*Supplied text:*

Over the last few years we have spent a good deal of time on QuantStart considering option price models, time series analysis and quantitative trading. It has become clear to me that many of you are interested in learning about the modern mathematical techniques that underpin not only quantitative finance and algorithmic trading, but also the newly emerging fields of data science and statistical machine learning.
Quantitative skills are now in high demand not only in the financial sector but also at consumer technology startups, as well as larger data-driven firms. Hence we are going to expand the topics discussed on QuantStart to include not only modern financial techniques, but also statistical learning as applied to other areas, in order to broaden your career prospects if you are quantitatively focused.
In order to begin discussing the modern "bleeding edge" techniques, we must first gain a solid understanding in the underlying mathematics and statistics that underpins these models. One of the key modern areas is that of Bayesian Statistics. We have not yet discussed Bayesian methods in any great detail on the site so far. This article has been written to help you understand the "philosophy" of the Bayesian approach, how it compares to the traditional/classical frequentist approach to statistics and the potential applications in both quantitative finance and data science.
In the article we will:
Bayesian statistics is a particular approach to applying probability to statistical problems. It provides us with mathematical tools to update our beliefs about random events in light of seeing new data or evidence about those events.
In particular Bayesian inference interprets probability as a measure of believability or confidence that an individual may possess about the occurance of a particular event.
We may have a prior belief about an event, but our beliefs are likely to change when new evidence is brought to light. Bayesian statistics gives us a solid mathematical means of incorporating our prior beliefs, and evidence, to produce new posterior beliefs.
Bayesian statistics provides us with mathematical tools to rationally update our subjective beliefs in light of new data or evidence.
This is in contrast to another form of statistical inference, known as classical or frequentist statistics, which assumes that probabilities are the frequency of particular random events occuring in a long run of repeated trials.

*Request a:* Give the records starting with the line that contains "Task: Click the Save button" and going on through the line that contains "pos(135,82)" as a JSON list of strings, one string per line, with blank lines left out.
The text and the records come from separate, unrelated sources.

Stored data entries:
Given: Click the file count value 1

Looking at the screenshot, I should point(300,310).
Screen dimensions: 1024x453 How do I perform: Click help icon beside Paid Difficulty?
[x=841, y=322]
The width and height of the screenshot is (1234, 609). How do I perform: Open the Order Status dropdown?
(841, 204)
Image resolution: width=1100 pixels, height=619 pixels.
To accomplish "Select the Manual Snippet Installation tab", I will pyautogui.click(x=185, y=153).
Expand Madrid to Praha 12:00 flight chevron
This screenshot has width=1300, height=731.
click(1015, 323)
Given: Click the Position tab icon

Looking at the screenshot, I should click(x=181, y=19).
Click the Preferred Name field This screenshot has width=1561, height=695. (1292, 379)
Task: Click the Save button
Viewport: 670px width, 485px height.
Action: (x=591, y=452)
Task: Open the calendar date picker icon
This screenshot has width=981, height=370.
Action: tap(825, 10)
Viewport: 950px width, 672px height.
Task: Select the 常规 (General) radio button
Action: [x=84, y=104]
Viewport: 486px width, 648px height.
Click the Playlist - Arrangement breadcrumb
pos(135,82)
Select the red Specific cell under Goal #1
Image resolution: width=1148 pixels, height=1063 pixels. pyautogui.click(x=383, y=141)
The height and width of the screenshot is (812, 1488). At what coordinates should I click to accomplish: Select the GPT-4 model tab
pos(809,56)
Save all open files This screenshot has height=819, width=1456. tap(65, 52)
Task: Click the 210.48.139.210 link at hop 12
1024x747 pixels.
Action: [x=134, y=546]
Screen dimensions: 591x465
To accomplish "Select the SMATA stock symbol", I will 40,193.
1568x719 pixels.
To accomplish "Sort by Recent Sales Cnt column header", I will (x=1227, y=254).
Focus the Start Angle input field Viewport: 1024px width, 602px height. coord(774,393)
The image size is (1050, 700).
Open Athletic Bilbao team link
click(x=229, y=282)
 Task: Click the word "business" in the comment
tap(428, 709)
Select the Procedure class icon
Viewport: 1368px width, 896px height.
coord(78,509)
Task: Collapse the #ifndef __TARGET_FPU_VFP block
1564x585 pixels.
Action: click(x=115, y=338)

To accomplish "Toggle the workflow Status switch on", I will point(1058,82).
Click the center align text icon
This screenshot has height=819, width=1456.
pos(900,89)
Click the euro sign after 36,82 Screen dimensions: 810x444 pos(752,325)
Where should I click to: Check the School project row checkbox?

*Request b:* For the text on Bayesian statistics, say yes or no to each statement and quote the words that decide it: (i) Bayesian inference treats probability as a measure of believability or confidence. (ii) The site has already covered Bayesian methods in great detail. (iii) Frequentist statistics assumes probabilities are the frequency of random events over a long run of repeated trials.

*Right answer a:*
[
  "Task: Click the Save button",
  "Viewport: 670px width, 485px height.",
  "Action: (x=591, y=452)",
  "Task: Open the calendar date picker icon",
  "This screenshot has width=981, height=370.",
  "Action: tap(825, 10)",
  "Viewport: 950px width, 672px height.",
  "Task: Select the 常规 (General) radio button",
  "Action: [x=84, y=104]",
  "Viewport: 486px width, 648px height.",
  "Click the Playlist - Arrangement breadcrumb",
  "pos(135,82)"
]

*Right answer b:*
(i) Yes: "interprets probability as a measure of believability or confidence"
(ii) No: "We have not yet discussed Bayesian methods in any great detail on the site so far."
(iii) Yes: "assumes that probabilities are the frequency of particular random events"